(GIVEN RECORDS begins)

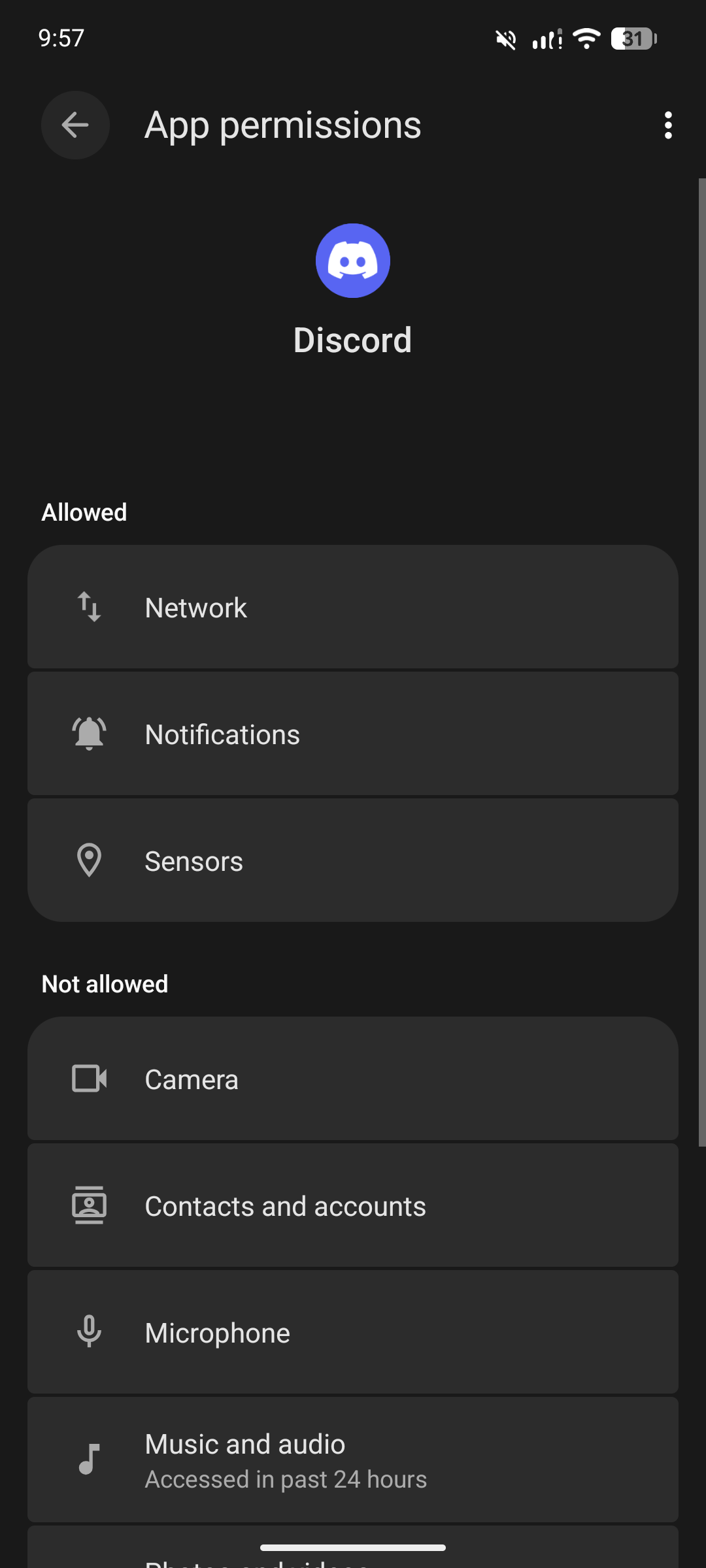Select the Camera permission label

tap(192, 1079)
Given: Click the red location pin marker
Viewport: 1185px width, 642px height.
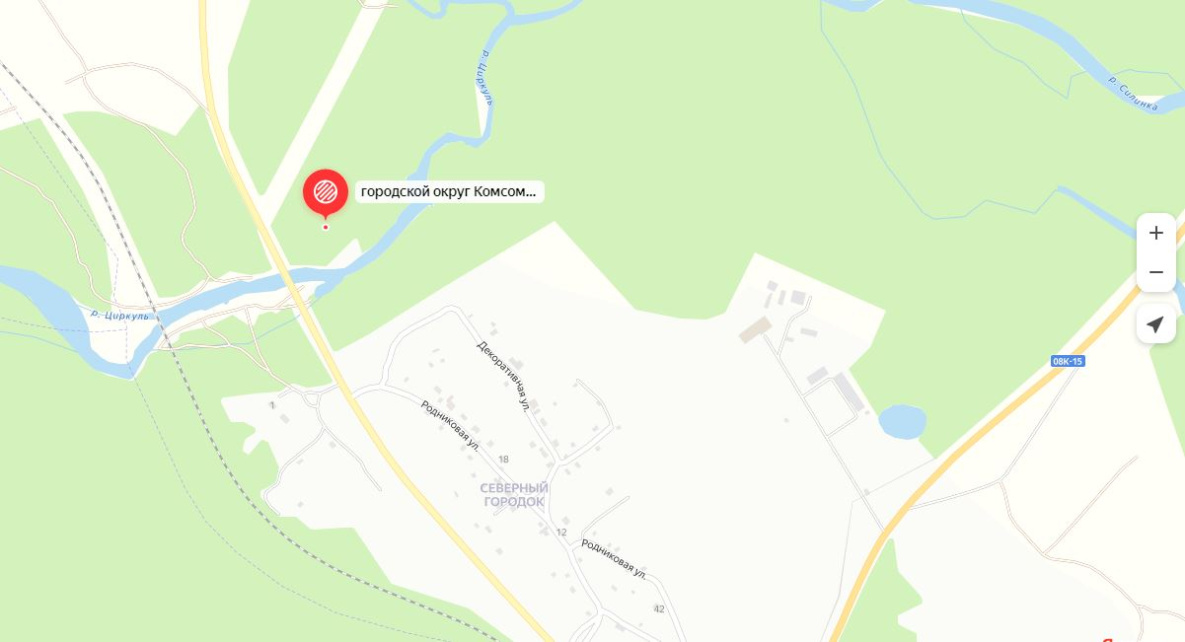Looking at the screenshot, I should (326, 192).
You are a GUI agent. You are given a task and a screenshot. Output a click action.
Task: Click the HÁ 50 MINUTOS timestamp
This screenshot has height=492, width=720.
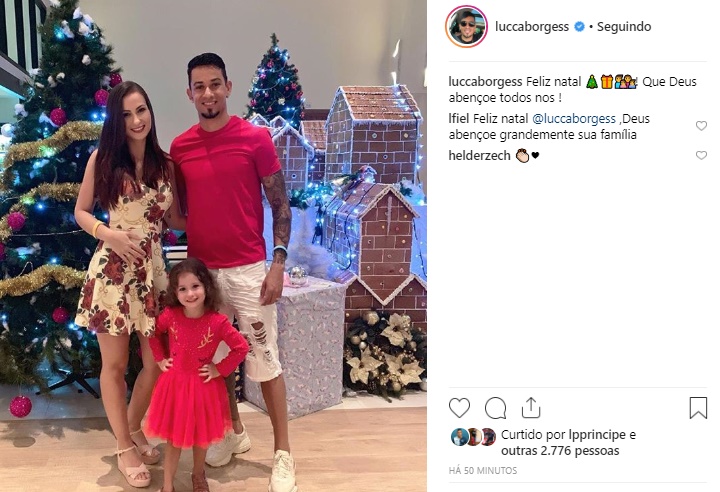[x=483, y=470]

(GIVEN RECORDS ends)

Set the pictures aside and restate word for word only the lines from the line containing "You are a GUI" through the end of the entries above, both included.

# RESULT OF THE TASK
You are a GUI agent. You are given a task and a screenshot. Output a click action.
Task: Click the HÁ 50 MINUTOS timestamp
This screenshot has height=492, width=720.
[x=483, y=470]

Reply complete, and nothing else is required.